* begin Provided entries *

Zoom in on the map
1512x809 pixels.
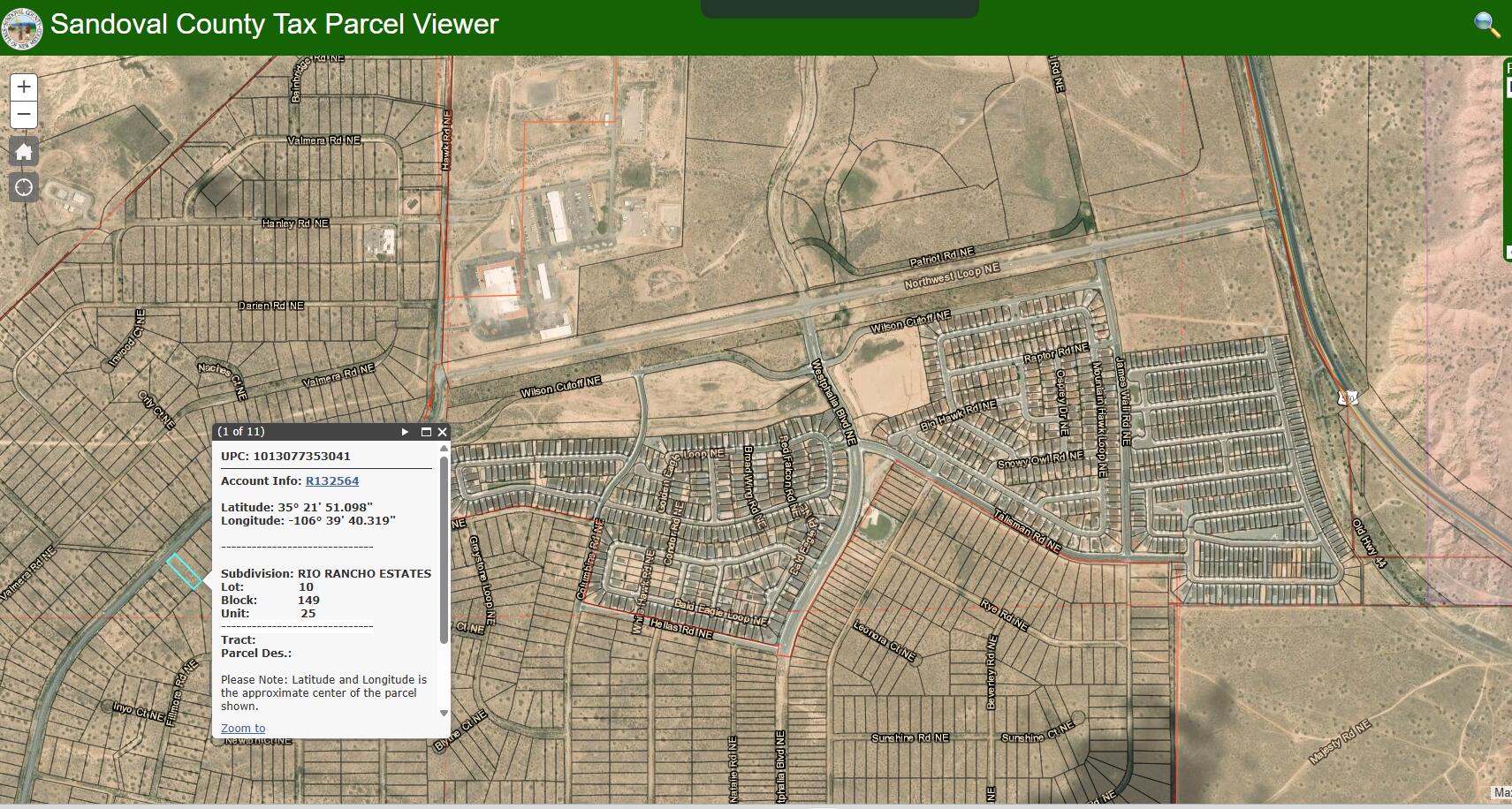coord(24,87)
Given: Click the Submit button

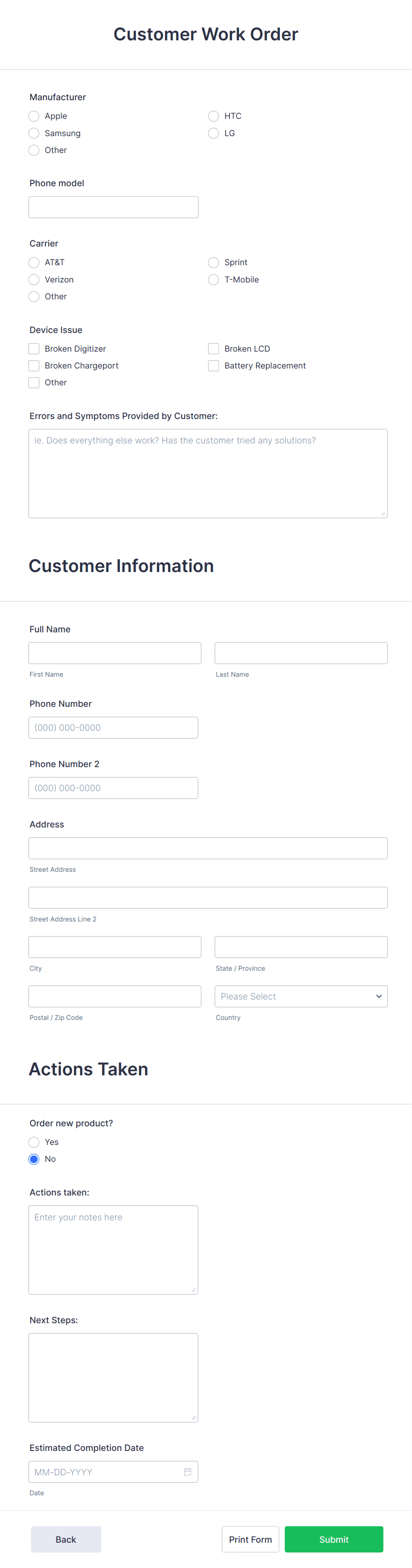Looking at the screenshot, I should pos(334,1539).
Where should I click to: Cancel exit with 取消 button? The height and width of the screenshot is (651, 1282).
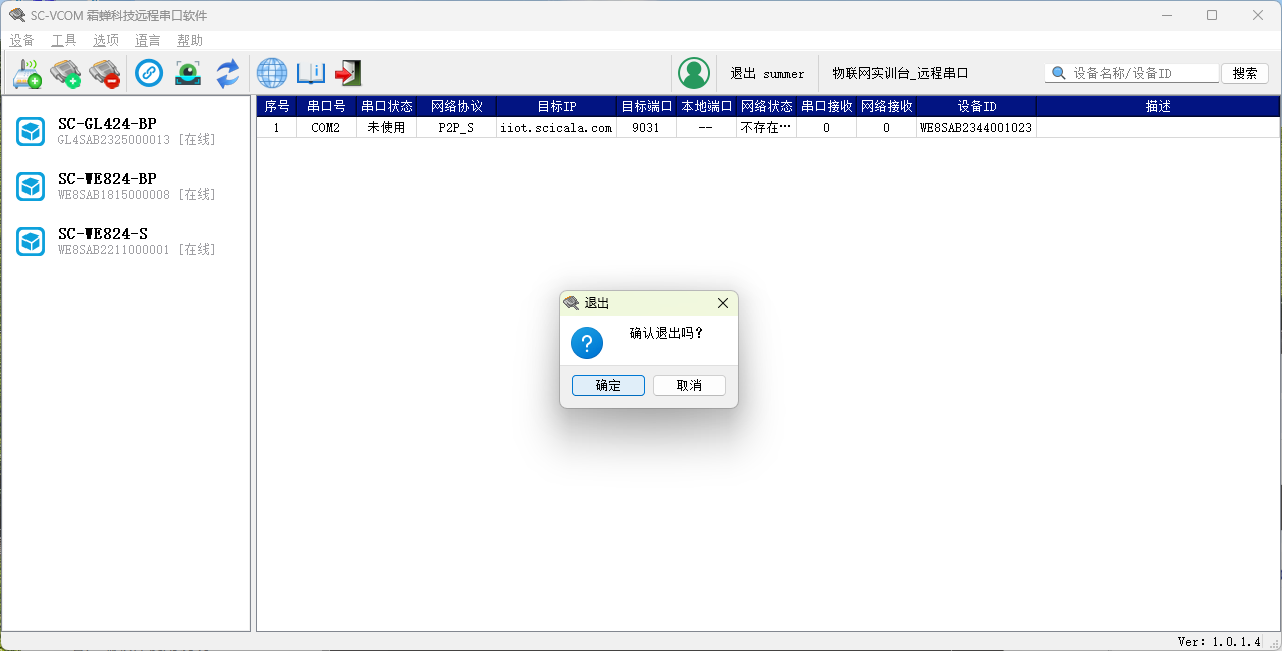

* end Provided entries *
* begin Provided entries *

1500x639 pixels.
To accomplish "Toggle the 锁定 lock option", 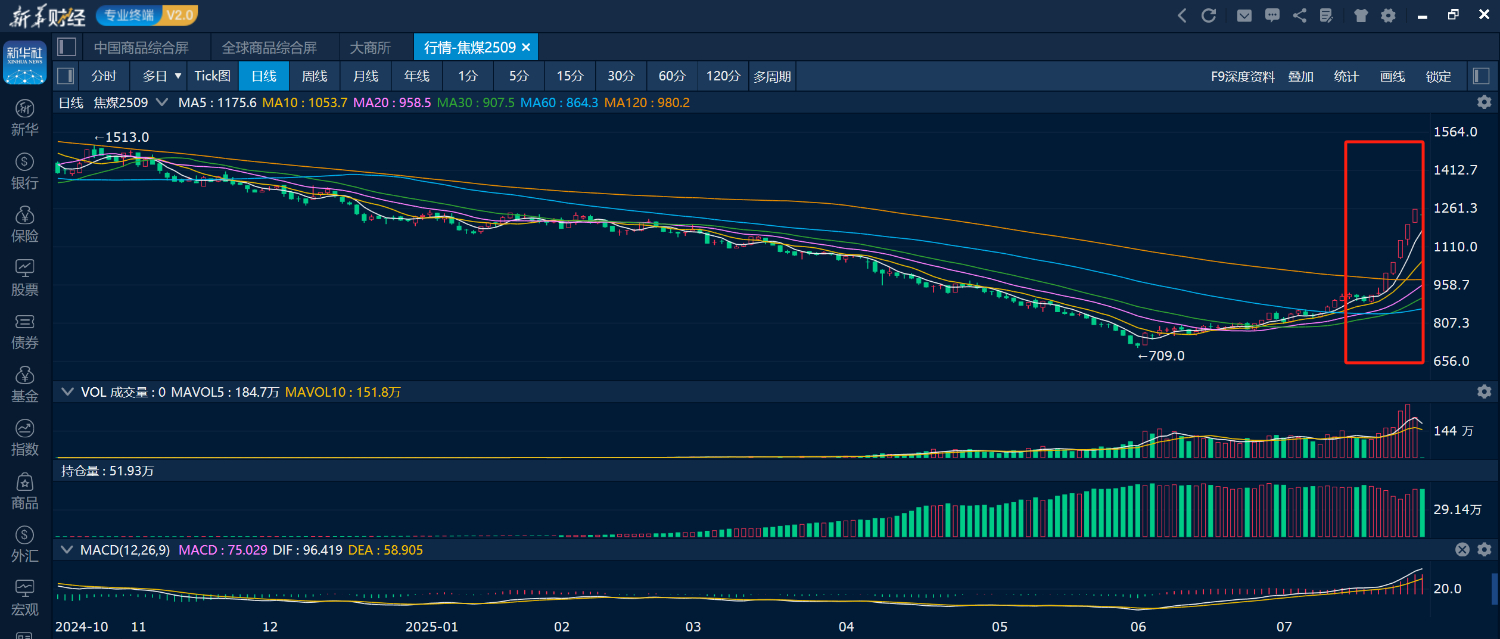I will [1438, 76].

* end Provided entries *

# Problem details
Give the items starting with the line that contains "Zoom in on the map" and going on through the line that contains "Where should I" as a JSON list of strings, one string per line, skipping blank lines. Leave the pictures out of the answer.

# Final result
[
  "Zoom in on the map",
  "1512x809 pixels.",
  "coord(24,87)",
  "Given: Click the Submit button",
  "Looking at the screenshot, I should pos(334,1539).",
  "Where should I click to: Cancel exit with 取消 button? The height and width of the screenshot is (651, 1282)."
]